Remove or control non-native or problematic plants

Action Link
Butterfly and Moth Conservation
  1. Remove or control non-native or problematic plants

    A before-and-after study in 1991–1994 in a limestone montane grassland reserve in southern Poland (Witkowski et al 1997) found that removing trees and shrubs, in addition to releasing captive bred adults and pupae, increased Apollo butterfly Parnassius apollo numbers, and allowed adults from two previously separated populations to mix. Removing trees and shrubs from an area with two small, separated populations of Apollo butterflies, along with releasing captive bred individuals, increased the total number of adults observed from 22 in 1991 to 60 in 1994. Mark-recapture surveys estimated that the total population increased from 44 adults in 1992 to 67 in 1994, and showed that the previously separated populations were mixing.
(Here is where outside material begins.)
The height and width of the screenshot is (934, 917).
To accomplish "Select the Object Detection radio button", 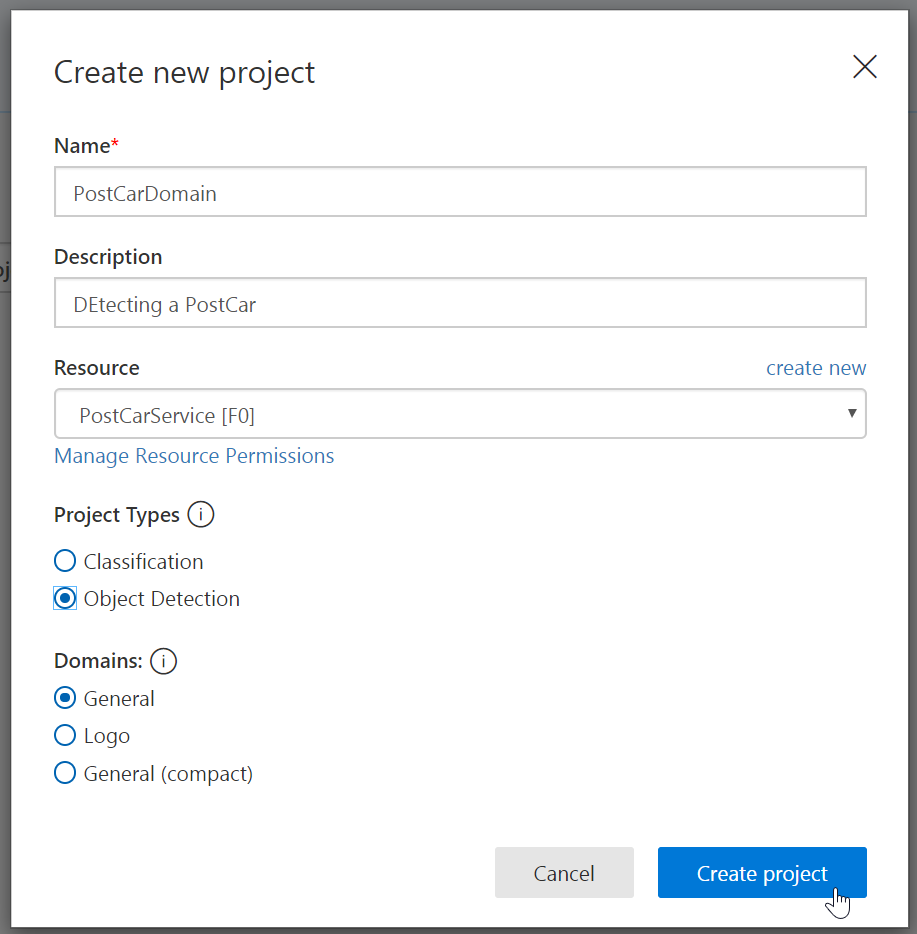I will pyautogui.click(x=65, y=599).
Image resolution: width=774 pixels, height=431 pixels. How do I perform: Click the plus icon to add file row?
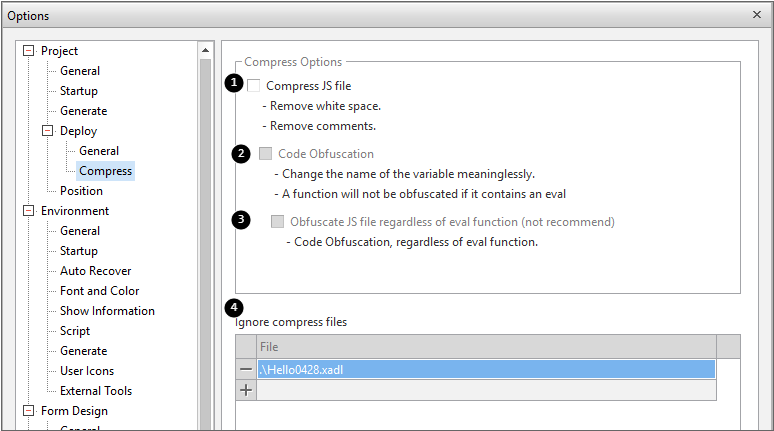[246, 390]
In 1992, trees and shrubs were removed from an area of scree in the Pieniny Mountains, creating a corridor between the locations of two Apollo butterfly populations. From 1991–1994, captive bred butterflies were also released annually at the site (339 males, 362 females and four pupae in total). Butterfly numbers were recorded each year but survey details are not provided. Mark-recapture surveys were also conducted in 1992–1994 to estimate population size and determine connectivity between the original two populations.